- Extrait à lire -
··········

La pression monte sur les sites pornographiques. À partir du 11 janvier, ces services seront contraints de contrôler l’âge de leurs utilisateurs en leur proposant plusieurs solutions éditées par des prestataires externes, de l’envoi d’un selfie vidéo pour qu’une IA estime l’âge du visiteur à celui d’une pièce d’identité. Au moins une de ces solutions devra assurer un « double anonymat », c’est-à-dire que le vérificateur d’âge ne saura pas quel site demande cette information, et le site porno ne connaîtra pas l’identité de son visiteur. Mais la plupart des acteurs concernés sont vent debout contre ces nouvelles règles, car ils craignent une baisse de leurs audiences.
Stéphane Blocquaux, docteur en Science de l’information et de la communication, chercheur au LIRFE à l’UCO (Angers) et membre associé au LAMPA (Arts et Métiers ParisTech), ayant mené diverses formations ou expertises auprès du ministère de la Santé, du Sénat, de la Fondation pour l’Enfance ou encore de la Protection judiciaire de la jeunesse, et Renaud Hétier, professeur en sciences de l’éducation à l’UCO (Angers), viennent de publier un ouvrage afin de mettre en garde les parents contre Le cybersexe, ce virus qui tue l’enfance. Parents, comment faire face à la pandémie pornographique ?

··········

- Parcourir le contenu -
1) D'après l'extrait, à partir de quelle date les sites pornographiques devront-ils contrôler l'âge de leurs utilisateurs ?
2) Énumérez toutes les institutions auprès desquelles Stéphane Blocquaux a mené des formations ou des expertises selon l'extrait.
3) Recopiez fidèlement le passage de l'extrait situé entre « Stéphane Blocquaux, docteur » et « pandémie pornographique ? », ces deux passages inclus.

Contenus stockés

··········

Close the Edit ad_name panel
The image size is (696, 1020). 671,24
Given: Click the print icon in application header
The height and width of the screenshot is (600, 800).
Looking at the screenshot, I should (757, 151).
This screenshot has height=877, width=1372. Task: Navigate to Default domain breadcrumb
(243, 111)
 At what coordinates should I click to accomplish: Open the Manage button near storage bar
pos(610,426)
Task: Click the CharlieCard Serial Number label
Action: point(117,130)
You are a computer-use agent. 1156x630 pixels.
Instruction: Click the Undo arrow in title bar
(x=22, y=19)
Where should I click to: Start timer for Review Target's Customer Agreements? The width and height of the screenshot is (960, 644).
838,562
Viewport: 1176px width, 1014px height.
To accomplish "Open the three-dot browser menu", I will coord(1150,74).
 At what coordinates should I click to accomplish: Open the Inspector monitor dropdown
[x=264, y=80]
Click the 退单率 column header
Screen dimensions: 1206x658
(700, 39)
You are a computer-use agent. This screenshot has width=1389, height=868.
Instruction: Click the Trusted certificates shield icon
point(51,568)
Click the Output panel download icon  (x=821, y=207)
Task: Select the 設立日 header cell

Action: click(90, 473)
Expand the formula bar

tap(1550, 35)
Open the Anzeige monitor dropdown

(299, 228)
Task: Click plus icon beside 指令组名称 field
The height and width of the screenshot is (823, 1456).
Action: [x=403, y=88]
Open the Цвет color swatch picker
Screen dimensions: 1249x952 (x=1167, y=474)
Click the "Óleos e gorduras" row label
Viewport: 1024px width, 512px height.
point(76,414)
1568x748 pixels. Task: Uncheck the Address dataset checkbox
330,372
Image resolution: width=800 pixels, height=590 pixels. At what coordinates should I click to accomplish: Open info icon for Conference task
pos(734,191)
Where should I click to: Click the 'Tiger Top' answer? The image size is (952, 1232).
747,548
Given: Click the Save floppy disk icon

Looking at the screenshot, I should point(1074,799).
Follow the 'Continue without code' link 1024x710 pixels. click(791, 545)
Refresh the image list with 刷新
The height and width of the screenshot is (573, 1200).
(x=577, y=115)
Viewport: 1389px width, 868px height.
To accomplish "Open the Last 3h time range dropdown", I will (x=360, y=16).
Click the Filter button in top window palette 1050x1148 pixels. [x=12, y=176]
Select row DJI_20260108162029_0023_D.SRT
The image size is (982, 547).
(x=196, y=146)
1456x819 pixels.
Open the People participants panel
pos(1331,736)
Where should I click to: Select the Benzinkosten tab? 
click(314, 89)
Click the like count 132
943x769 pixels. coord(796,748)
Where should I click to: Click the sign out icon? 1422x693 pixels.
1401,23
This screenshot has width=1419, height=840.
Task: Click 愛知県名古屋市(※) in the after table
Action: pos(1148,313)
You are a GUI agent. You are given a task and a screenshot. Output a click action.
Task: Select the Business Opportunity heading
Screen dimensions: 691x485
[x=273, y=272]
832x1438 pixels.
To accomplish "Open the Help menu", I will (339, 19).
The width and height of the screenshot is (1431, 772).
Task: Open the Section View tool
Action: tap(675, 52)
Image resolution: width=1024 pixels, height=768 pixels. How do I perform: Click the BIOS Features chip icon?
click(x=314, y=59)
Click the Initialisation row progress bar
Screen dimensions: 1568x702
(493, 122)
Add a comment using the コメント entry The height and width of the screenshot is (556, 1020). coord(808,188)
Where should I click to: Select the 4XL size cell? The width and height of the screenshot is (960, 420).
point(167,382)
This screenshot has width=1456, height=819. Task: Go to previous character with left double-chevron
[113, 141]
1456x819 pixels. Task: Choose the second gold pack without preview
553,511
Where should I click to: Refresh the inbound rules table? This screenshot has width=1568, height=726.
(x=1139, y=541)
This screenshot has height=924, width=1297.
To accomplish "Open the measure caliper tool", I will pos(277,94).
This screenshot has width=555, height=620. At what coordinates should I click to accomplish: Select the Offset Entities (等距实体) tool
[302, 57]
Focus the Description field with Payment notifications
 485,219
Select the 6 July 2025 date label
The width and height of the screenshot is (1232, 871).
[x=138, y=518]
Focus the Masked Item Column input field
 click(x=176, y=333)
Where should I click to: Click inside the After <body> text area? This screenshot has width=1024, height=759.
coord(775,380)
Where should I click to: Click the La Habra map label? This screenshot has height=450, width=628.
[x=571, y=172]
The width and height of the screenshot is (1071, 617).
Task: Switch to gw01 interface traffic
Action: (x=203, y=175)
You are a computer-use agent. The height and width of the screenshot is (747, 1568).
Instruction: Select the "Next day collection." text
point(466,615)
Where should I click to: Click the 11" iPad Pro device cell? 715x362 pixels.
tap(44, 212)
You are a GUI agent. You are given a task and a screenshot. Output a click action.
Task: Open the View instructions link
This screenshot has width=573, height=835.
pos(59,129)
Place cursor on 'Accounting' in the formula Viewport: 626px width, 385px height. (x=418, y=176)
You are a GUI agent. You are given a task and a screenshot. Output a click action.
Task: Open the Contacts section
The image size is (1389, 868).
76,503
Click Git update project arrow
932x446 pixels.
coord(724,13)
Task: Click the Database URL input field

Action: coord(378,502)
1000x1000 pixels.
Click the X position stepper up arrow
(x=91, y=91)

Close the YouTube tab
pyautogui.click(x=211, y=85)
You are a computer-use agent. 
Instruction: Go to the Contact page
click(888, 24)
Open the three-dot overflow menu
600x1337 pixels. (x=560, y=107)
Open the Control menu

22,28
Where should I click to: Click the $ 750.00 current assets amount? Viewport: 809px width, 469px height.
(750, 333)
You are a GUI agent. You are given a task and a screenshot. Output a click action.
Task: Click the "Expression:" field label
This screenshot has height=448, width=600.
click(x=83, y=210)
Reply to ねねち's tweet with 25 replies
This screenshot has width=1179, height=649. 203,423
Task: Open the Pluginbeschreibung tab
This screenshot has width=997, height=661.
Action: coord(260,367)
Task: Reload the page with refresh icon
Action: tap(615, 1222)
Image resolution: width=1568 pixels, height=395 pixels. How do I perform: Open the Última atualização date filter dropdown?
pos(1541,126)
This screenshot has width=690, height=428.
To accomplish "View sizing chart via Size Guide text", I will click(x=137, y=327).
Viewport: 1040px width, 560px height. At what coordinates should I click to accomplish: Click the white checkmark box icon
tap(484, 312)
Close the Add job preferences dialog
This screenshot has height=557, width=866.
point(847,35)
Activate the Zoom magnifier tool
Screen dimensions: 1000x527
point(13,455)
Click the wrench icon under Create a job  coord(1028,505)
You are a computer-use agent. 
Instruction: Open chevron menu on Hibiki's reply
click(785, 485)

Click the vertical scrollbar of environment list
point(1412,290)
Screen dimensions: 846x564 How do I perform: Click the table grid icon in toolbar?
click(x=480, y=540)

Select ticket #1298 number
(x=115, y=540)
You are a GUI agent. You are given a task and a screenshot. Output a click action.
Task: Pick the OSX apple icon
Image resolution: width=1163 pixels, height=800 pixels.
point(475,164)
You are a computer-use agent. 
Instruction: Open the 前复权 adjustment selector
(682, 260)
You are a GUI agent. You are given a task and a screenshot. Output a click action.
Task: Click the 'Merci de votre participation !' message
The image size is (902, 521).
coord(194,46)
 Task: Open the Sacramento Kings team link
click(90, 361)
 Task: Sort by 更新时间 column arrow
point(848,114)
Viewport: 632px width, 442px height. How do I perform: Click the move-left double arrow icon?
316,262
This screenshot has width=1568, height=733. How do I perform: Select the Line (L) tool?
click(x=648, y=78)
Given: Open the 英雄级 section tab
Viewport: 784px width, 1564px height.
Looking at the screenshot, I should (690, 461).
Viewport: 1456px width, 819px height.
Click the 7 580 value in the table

··········

- Réponses numérotées -
1) À partir du 11 janvier.

2) Le ministère de la Santé, le Sénat, la Fondation pour l'Enfance et la Protection judiciaire de la jeunesse.

3)
Stéphane Blocquaux, docteur en Science de l’information et de la communication, chercheur au LIRFE à l’UCO (Angers) et membre associé au LAMPA (Arts et Métiers ParisTech), ayant mené diverses formations ou expertises auprès du ministère de la Santé, du Sénat, de la Fondation pour l’Enfance ou encore de la Protection judiciaire de la jeunesse, et Renaud Hétier, professeur en sciences de l’éducation à l’UCO (Angers), viennent de publier un ouvrage afin de mettre en garde les parents contre Le cybersexe, ce virus qui tue l’enfance. Parents, comment faire face à la pandémie pornographique ?